Supplied material:
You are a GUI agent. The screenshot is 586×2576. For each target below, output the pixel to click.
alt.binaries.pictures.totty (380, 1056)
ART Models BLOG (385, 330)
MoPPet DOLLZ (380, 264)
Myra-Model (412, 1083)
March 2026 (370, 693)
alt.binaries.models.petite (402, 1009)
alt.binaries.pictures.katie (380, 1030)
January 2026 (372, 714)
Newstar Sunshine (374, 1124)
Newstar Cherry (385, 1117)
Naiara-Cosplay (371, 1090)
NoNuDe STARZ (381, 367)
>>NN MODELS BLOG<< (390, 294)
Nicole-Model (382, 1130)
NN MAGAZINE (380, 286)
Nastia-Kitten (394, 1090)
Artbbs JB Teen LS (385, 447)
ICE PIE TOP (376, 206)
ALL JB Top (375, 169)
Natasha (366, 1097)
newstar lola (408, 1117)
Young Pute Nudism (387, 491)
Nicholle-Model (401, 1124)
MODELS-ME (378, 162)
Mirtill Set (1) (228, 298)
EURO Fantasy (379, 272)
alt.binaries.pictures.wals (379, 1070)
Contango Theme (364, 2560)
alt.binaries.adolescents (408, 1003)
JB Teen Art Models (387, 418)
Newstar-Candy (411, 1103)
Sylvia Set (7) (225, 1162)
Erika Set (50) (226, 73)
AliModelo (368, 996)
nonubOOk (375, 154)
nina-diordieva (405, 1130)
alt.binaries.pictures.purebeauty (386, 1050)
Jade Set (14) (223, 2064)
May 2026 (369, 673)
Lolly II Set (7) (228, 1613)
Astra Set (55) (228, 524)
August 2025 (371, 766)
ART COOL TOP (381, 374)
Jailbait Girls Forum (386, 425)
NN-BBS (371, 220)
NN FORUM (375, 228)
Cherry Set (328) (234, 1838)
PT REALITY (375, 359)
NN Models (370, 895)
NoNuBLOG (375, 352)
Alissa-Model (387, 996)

Your goal: Among the records above, a stretch begins at the line containing "Newstar Sunshine (374, 1124)" and ends at the line containing "Erika Set (50) (226, 73)". Restate that stretch word for word, and nothing else.

Solution for this task:
Newstar Sunshine (374, 1124)
Newstar Cherry (385, 1117)
Naiara-Cosplay (371, 1090)
NoNuDe STARZ (381, 367)
>>NN MODELS BLOG<< (390, 294)
Nicole-Model (382, 1130)
NN MAGAZINE (380, 286)
Nastia-Kitten (394, 1090)
Artbbs JB Teen LS (385, 447)
ICE PIE TOP (376, 206)
ALL JB Top (375, 169)
Natasha (366, 1097)
newstar lola (408, 1117)
Young Pute Nudism (387, 491)
Nicholle-Model (401, 1124)
MODELS-ME (378, 162)
Mirtill Set (1) (228, 298)
EURO Fantasy (379, 272)
alt.binaries.pictures.wals (379, 1070)
Contango Theme (364, 2560)
alt.binaries.adolescents (408, 1003)
JB Teen Art Models (387, 418)
Newstar-Candy (411, 1103)
Sylvia Set (7) (225, 1162)
Erika Set (50) (226, 73)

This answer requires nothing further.